Chanson player Věra Nerušilová, née Soudková, was born on April 21, 1935 in Zlín, where her father, Vladimír Soudek, worked as a worker at the Baťové závody. Mother Růžena was a secretary, later she sold in a dairy shop. Věra had two sisters, Růžena, four years older and Vlasta, five years younger, and a brother, Vladimír, who was born last. In 1939, the family moved to Třebíč, where they lived in a semi-detached house, and here the father continued his work in the clay plants. In the years 1945–1948, Věra went to the firefly scout troop. In 1949, she entered a two-year business school in Třebíč. From a young age, she showed musical and singing talent, her characteristic being a deep contralto. She started in the sister trio Sestry Soudkova, in high school she founded a singing group of ten girls. In 1951, she started her first job in Jihlava as a secretary, but in addition she performed solo in clubs, accompanying herself on the guitar.

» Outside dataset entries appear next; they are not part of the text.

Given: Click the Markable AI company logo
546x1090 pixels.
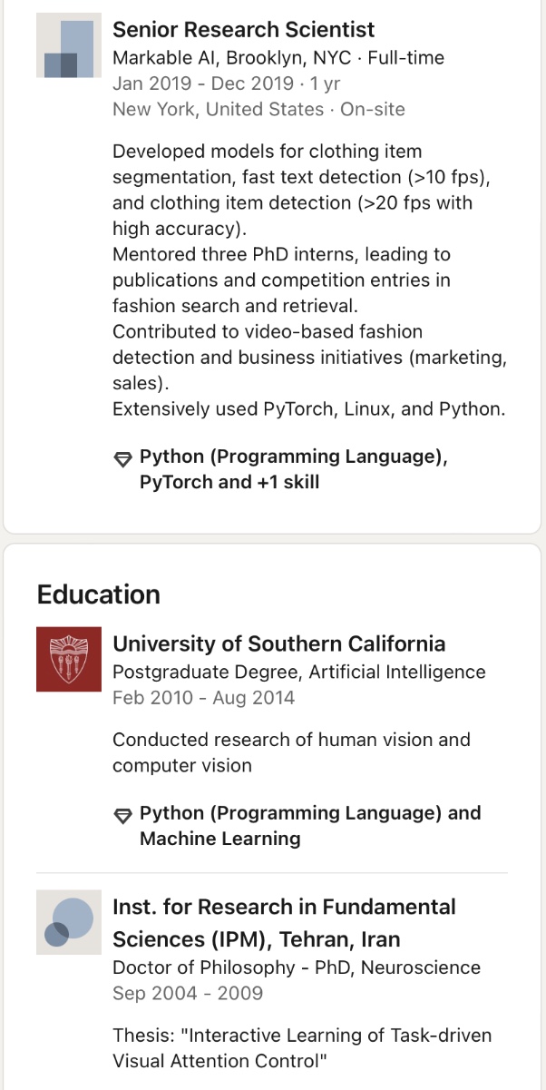Looking at the screenshot, I should click(69, 45).
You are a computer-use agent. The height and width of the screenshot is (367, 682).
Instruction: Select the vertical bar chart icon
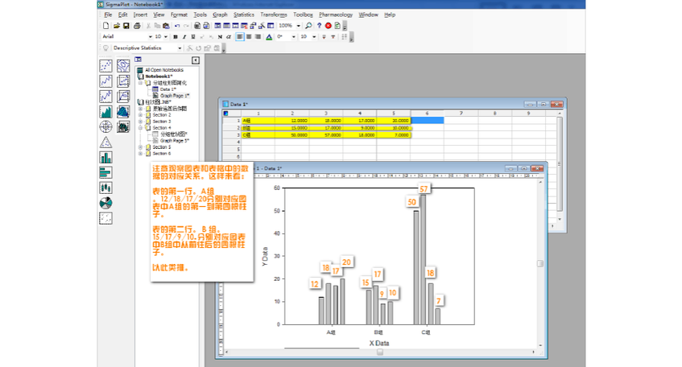(x=105, y=157)
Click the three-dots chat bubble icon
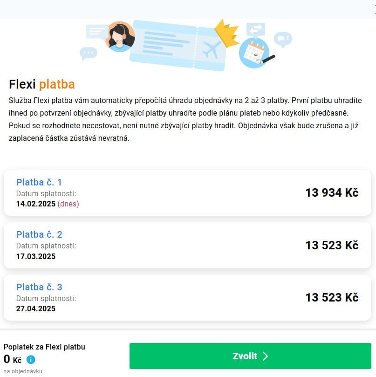The height and width of the screenshot is (377, 376). tap(88, 53)
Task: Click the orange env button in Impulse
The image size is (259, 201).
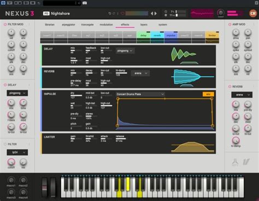Action: pyautogui.click(x=208, y=94)
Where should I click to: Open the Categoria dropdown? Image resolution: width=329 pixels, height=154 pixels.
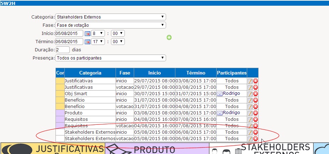[110, 17]
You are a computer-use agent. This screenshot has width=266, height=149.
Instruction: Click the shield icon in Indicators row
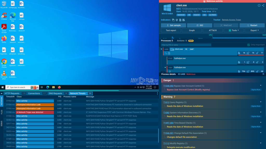click(x=177, y=20)
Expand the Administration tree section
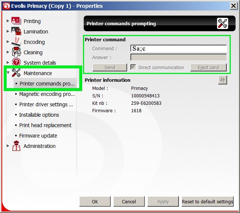 pos(8,146)
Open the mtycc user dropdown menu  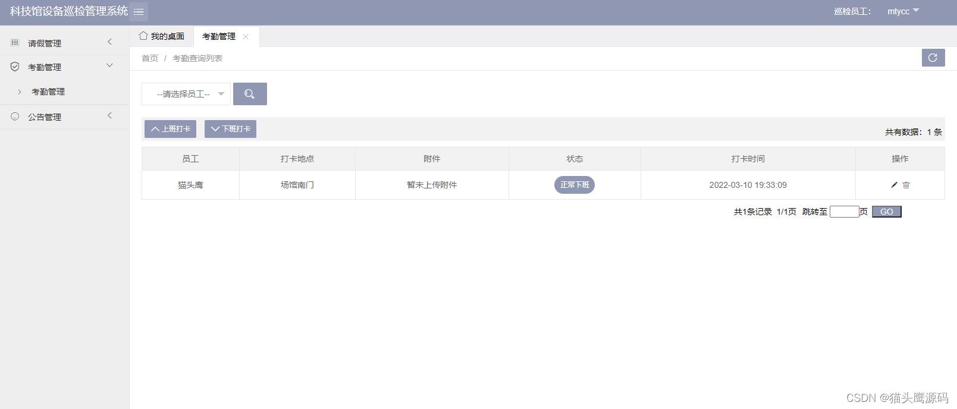(903, 11)
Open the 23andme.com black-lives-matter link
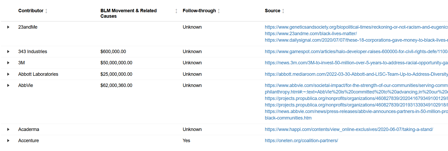 point(311,34)
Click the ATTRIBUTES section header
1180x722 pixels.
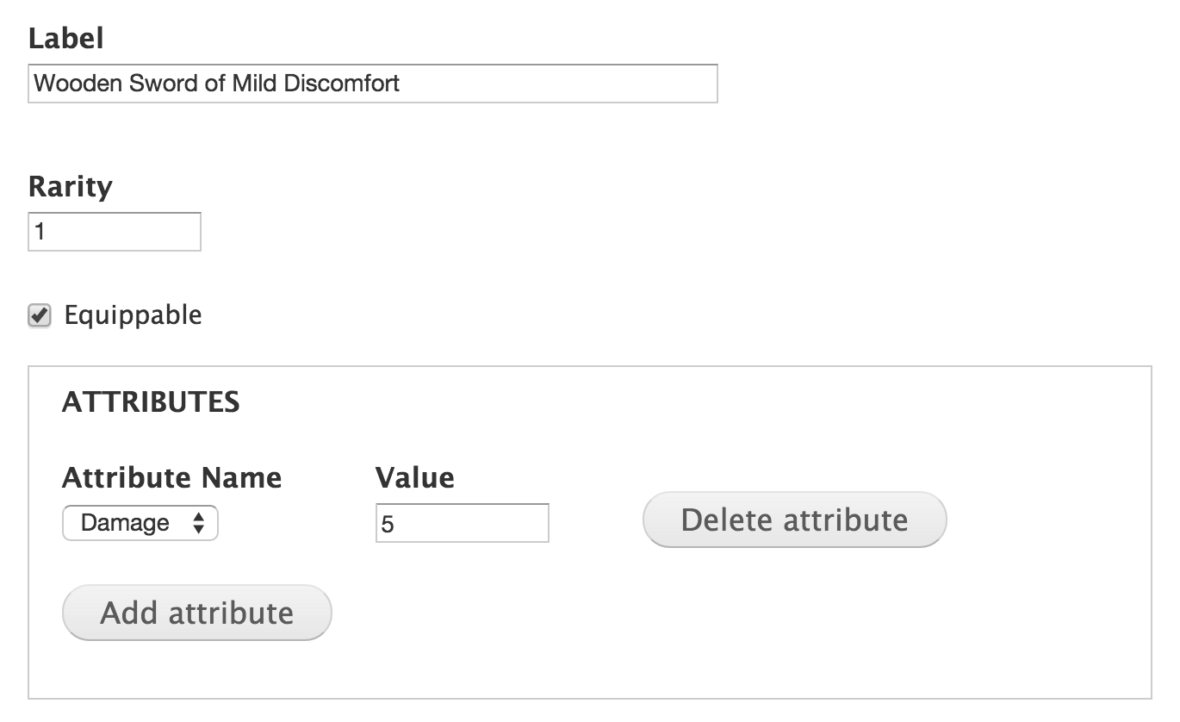pos(150,402)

In 1954, she went to Prague and was accepted as a member of the Czechoslovak State Song and Dance Ensemble. They mainly sang folk songs, but also songs of the time. Thanks to her natural voice, she sang folk songs. In 1955 they were on a four month tour of China, Mongolia and North Korea. In 1960, she married Zdenek Nerušil, whom she met in the ensemble. In the early 1960s, she founded the vocal quartet Incognito with three friends and left the song and dance group. They had a permanent engagement with Incognito at the Paravan theater on Národní třída. In 1968, she gave birth to a daughter, Bára. At the same time, her friends from Incognito took a trip to Mongolia, from which one did not return - she did not survive a tragic car accident. The incognito quartet broke up and Věra Nerušilová was on the solo track from the 70s. She also acted in several films, as an actress also in the theater Na Fidlovačce and the ABC Theatre. In the 1980s, her brother emigrated to the USA. Her husband died prematurely at the age of 52.